=== 取り組む課題 ===
**A.** 銃規制に関する記事によると、バイデン大統領は議会に何を全面的に禁止する法案の可決を求めていますか。
**B.** 銃規制に関する記事を、最後の文の後から書き進めてください。

=== 提示文 ===

☆ ☆ ☆ ☆ ☆ ☆ ☆

[ワシントン 27日 ロイター] - 米カリフォルニア州で23日からの週に、銃撃で多くの死傷者が発生した事件が立て続けに発生した。バイデン大統領はいずれについても従来と同じ言葉で米国における銃暴力に対して心からの怒りと悲しみを表明するとともに、議会に対してはアサルトウェポン(殺傷能力の高い攻撃用銃器)を全面的に禁止する法案を可決するよう改めて訴えている。
現在の議会は、下院が野党共和党に多数派を握られ、上院も与党民主党がかろうじて過半数を確保している状況だけに、こうした法案が成立する可能性は非常に乏しい。
しかし、バイデン氏は頑固に1つの戦略を推し進めている。つまり銃撃で多数の死者が出た局面では常にこの問題について世論を喚起し、議会の銃規制反対派に圧力をかけるという政治行動だ。
バイデン政権の最終的な狙いは、既に銃規制強化を強く支持している世論を味方にして、規制に反対する共和党議員の考えを変えようというところにある。
バイデン氏は24日の民主党指導者との会合で、銃規制強化が「本当に必要とされている」と強調。26日にはホワイトハウスにおいて春節(旧正月)を祝う演説を行った際にも「われわれはアサルトウェポンの禁止を再び目指していく」と語った。ホワイトハウスのある高官によると、アサルトウェポンへの言及はバイデン氏が当初の原稿にアドリブで付け加えたもので、同氏がいかに高い関心を持っているかがうかがえる。

☆ ☆ ☆ ☆ ☆ ☆ ☆

元データ:

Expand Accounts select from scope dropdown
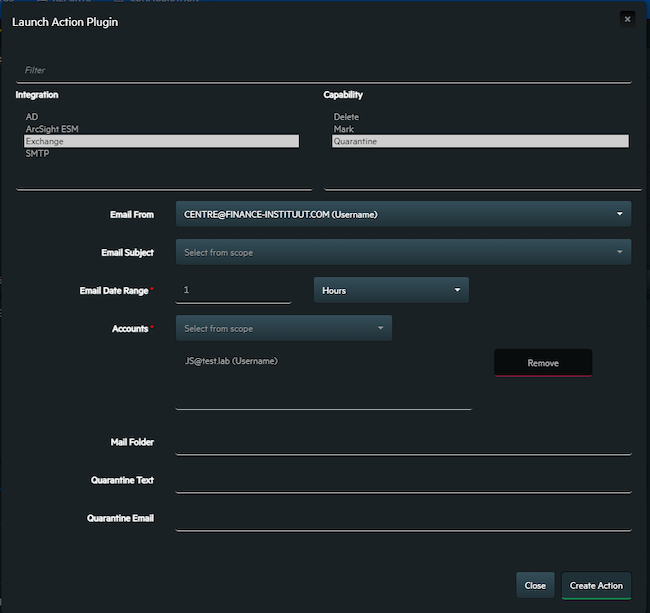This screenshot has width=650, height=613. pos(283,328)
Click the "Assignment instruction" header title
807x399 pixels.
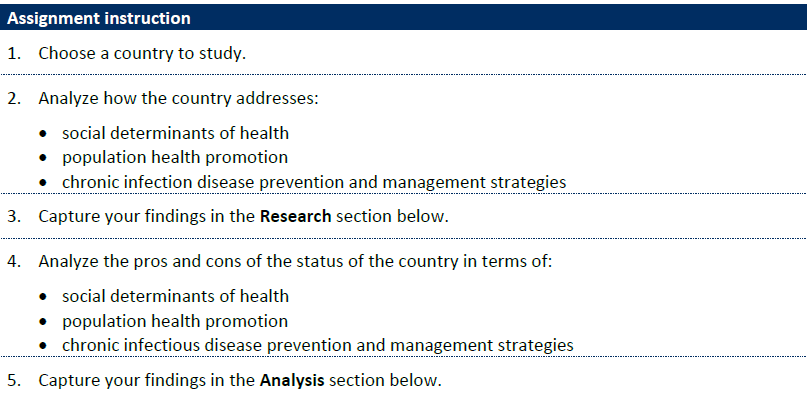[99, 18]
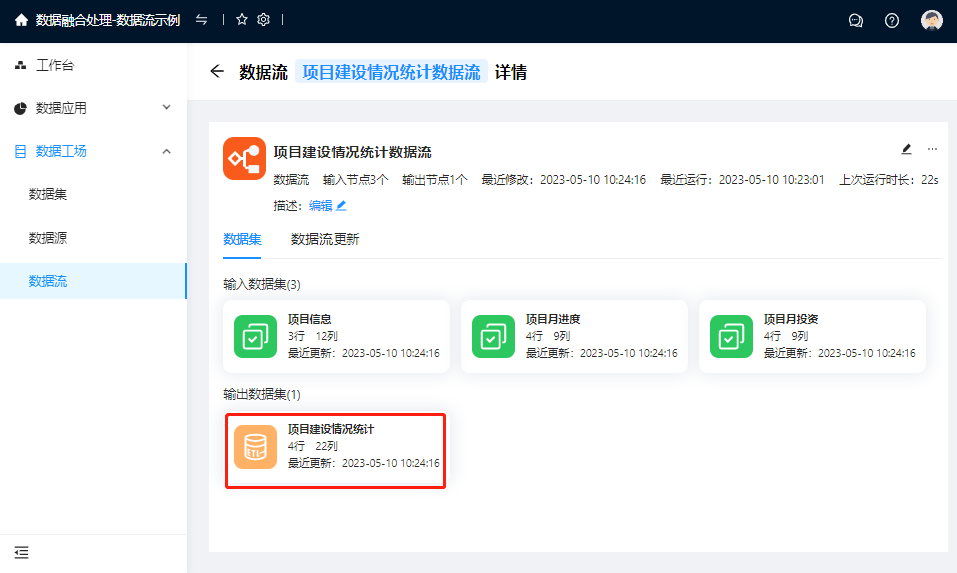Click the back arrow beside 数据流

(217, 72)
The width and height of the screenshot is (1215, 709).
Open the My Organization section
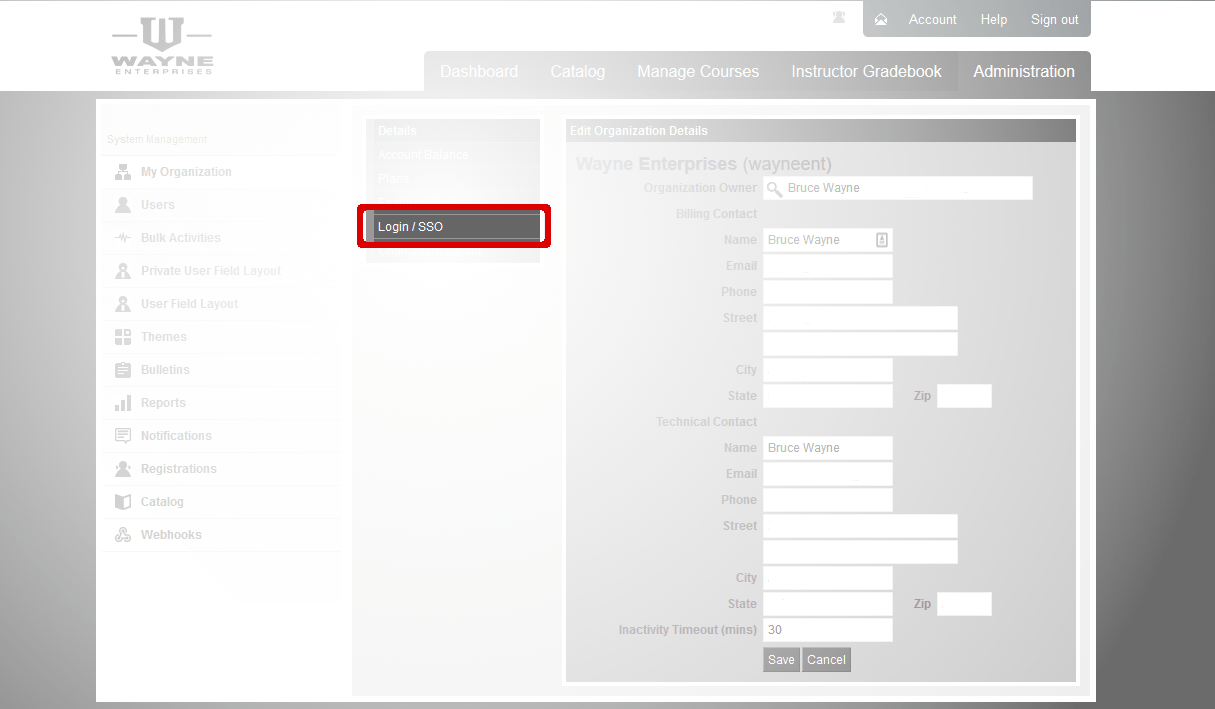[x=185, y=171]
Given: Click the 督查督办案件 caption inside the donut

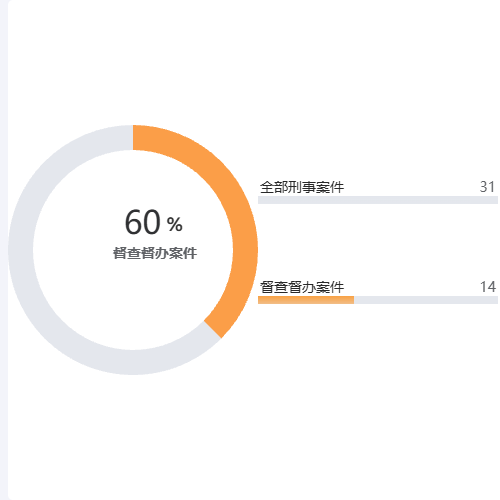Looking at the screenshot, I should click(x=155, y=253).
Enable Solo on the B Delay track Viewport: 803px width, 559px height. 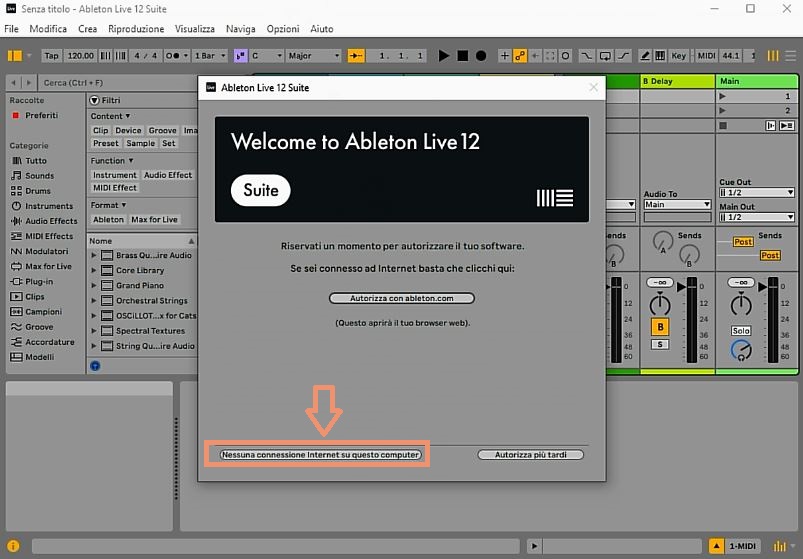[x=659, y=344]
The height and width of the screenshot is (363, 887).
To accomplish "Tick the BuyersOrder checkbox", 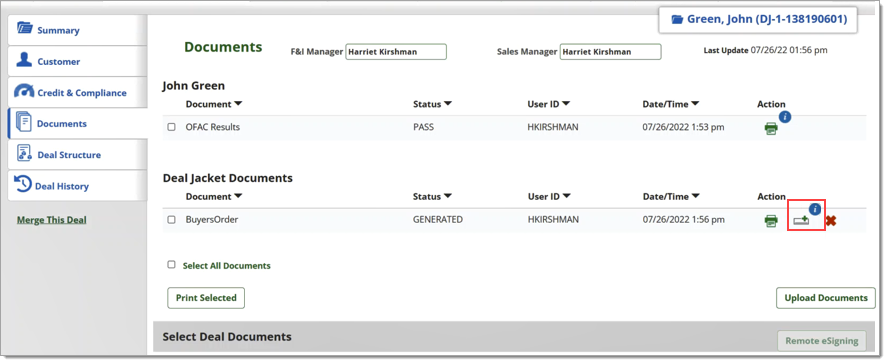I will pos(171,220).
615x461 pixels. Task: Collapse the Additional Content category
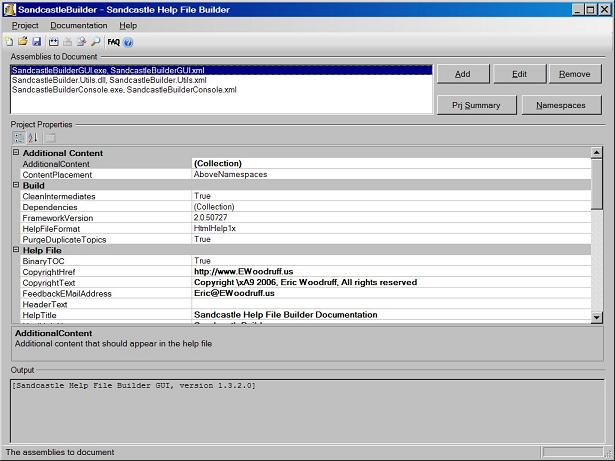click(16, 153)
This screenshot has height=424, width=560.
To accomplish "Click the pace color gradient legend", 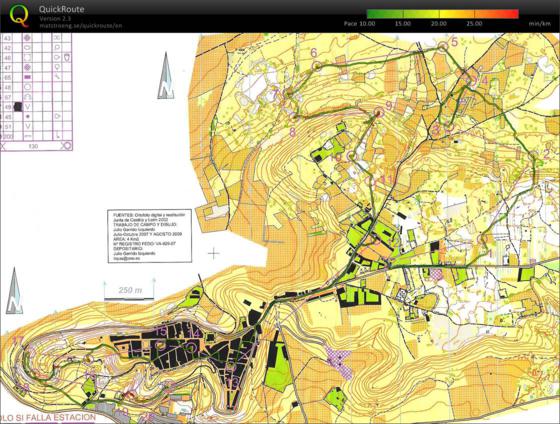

☆ ☆ ☆ ☆ ☆ ☆ ☆

=== 解答一覧 ===
**A.** アサルトウェポン(殺傷能力の高い攻撃用銃器)です。

**B.**
また、共和党側の反対姿勢にも動揺する気配は見えない。上院司法委員会における共和党の有力メンバーで、銃規制を巡る過去の議論でも主役の1人だったジョン・コーニン氏は、カリフォルニア州の事件でも議会を取り巻く状況に変化はないと説明し「法制化に向けたこれ以上の動きはない。われわれはその可能性について、過去数カ月でかなり消耗した」と述べた。
それでもバイデン氏はあきらめない、というのが政権内の見方だ。
別のホワイトハウス高官は「アサルトウェポンの禁止を勝ち取って、銃の安全確保に賛成する議会を形成するというのが大統領の戦略であり、われわれはそこに向かって前進を続けている」と意気込む。
こうしたバイデン氏の姿勢は、2024年の大統領選まで、より長続きする政治的な効果をもたらすかもしれない。ニューハンプシャー大学のダンテ・スカーラ教授(政治学)は「バイデン氏の再選戦略の一角をなすのは、過激主義者らと対比する形で自身を穏健派、中道派、現実的な政治家として際立たせようとすることではないか」と指摘した。
<高いハードル>
約10年前にコネティカット州サンディフック小学校で26人が死亡する銃乱射事件が起きて以降も、連邦政府のアサルトウェポンに対する規制はほとんど進んでいない。同事件で使用されたアサルトライフル「AR-15」からは、たった数分間に150発を超える弾丸が撃ち出された。
カリフォルニアは米国の州では最も規制が厳しいが、それでも最近発生した幾つかの銃撃事件で合計18人が亡くなっており、連邦レベルの規制が穴だらけのために実効性を担保できていない。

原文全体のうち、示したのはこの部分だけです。